Source information Start Marker

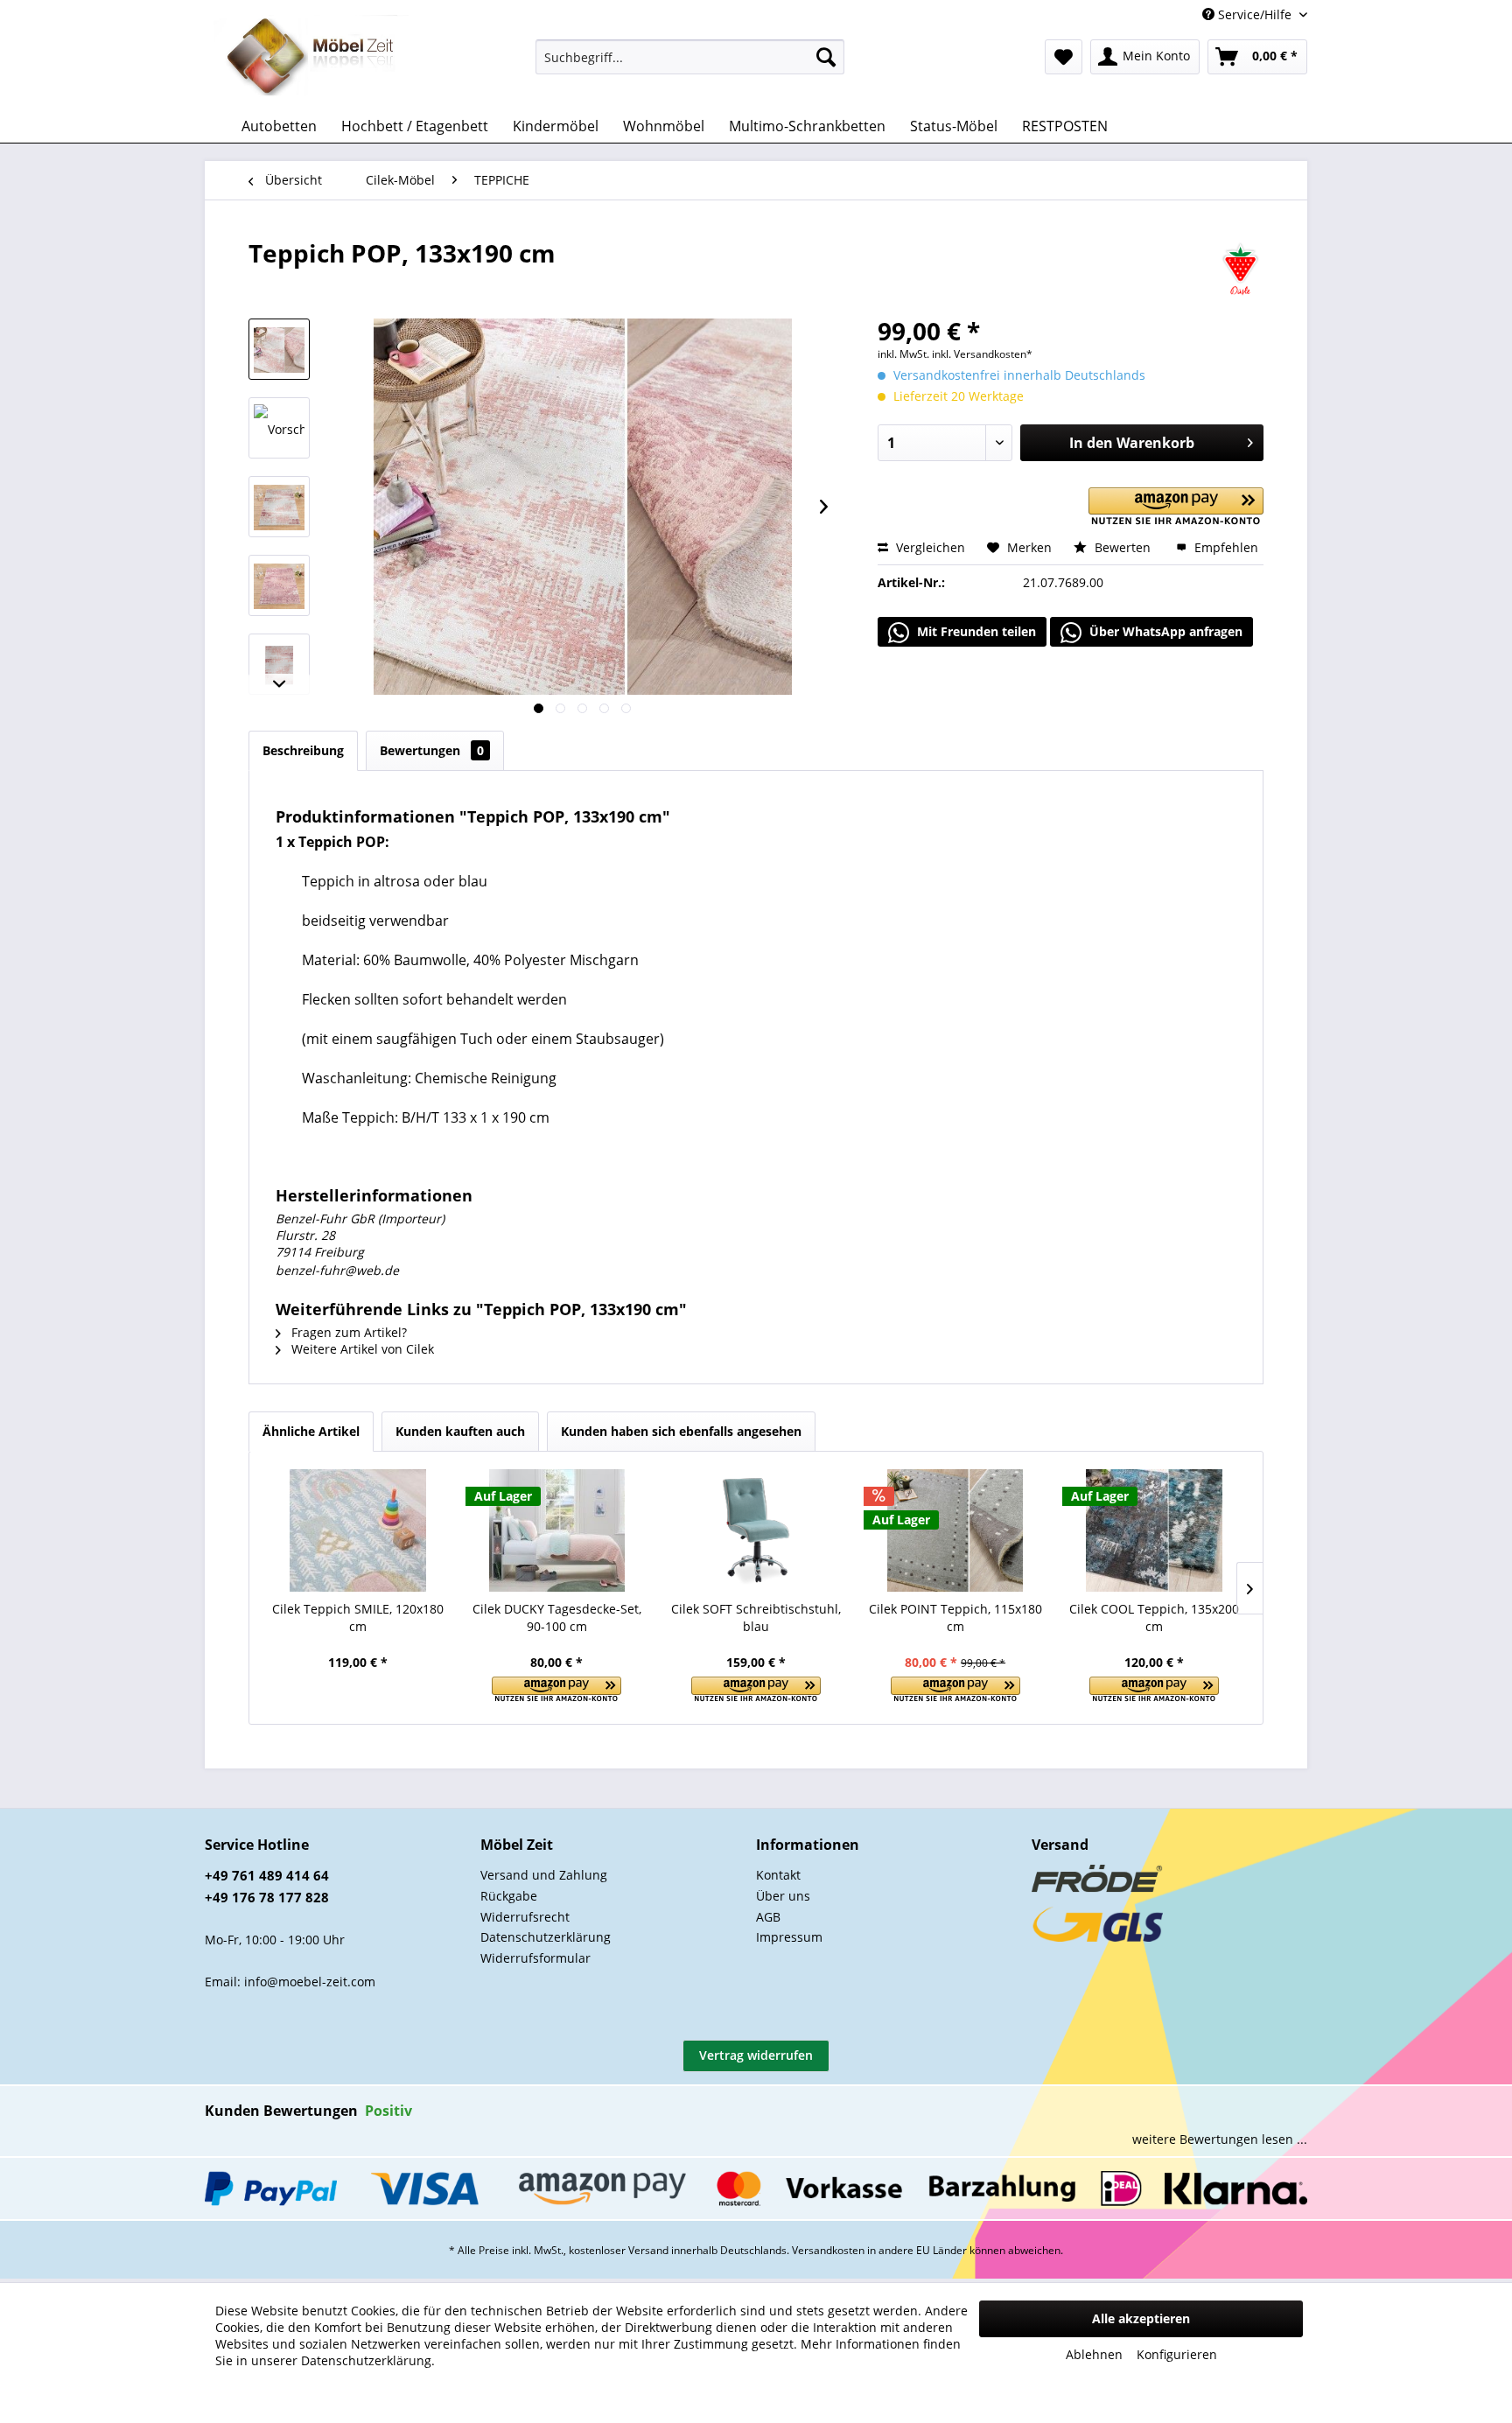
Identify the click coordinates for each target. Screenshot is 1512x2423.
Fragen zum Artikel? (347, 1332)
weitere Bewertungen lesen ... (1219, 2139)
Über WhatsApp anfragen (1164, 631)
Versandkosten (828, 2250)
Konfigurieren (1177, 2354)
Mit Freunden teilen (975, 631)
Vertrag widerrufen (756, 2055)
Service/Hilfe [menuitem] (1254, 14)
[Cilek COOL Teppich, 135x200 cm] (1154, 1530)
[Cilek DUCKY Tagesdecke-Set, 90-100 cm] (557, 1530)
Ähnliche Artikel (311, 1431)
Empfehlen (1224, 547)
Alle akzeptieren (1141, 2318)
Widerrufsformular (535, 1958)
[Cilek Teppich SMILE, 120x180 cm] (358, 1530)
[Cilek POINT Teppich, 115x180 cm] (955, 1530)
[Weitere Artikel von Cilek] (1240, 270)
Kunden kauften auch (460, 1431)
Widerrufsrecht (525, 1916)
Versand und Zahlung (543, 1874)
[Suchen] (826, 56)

Source information End Marker

Exercise: The exact lines from the beginning of the data through the one that contains "[Cilek COOL Teppich, 135x200 cm] (1154, 1530)" must be given again, both ends included, and pictures must be left out.

Task answer:
Identify the click coordinates for each target. Screenshot is 1512x2423.
Fragen zum Artikel? (347, 1332)
weitere Bewertungen lesen ... (1219, 2139)
Über WhatsApp anfragen (1164, 631)
Versandkosten (828, 2250)
Konfigurieren (1177, 2354)
Mit Freunden teilen (975, 631)
Vertrag widerrufen (756, 2055)
Service/Hilfe [menuitem] (1254, 14)
[Cilek COOL Teppich, 135x200 cm] (1154, 1530)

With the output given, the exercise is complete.